Your assignment
Every line below from the one containing "You are a computer-use agent." through the one containing "Instruction: Click the" must be transcribed exactly. Omit all lines outside that stretch.

Exercise inputs
+++++
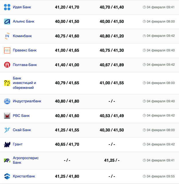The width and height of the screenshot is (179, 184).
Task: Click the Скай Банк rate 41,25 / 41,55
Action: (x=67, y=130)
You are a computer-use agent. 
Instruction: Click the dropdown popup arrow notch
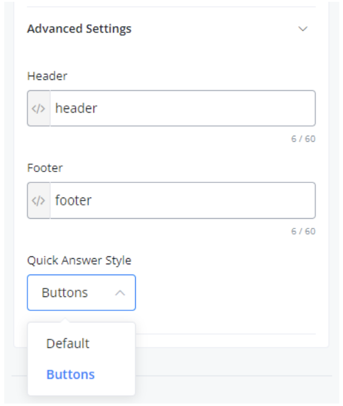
+++++
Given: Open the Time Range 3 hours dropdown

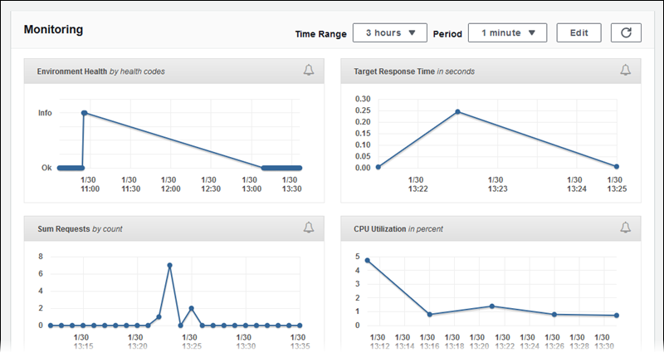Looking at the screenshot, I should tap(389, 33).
+++++
Problem solution
You are a computer-use agent. 
Instruction: Click the dropdown popup arrow notch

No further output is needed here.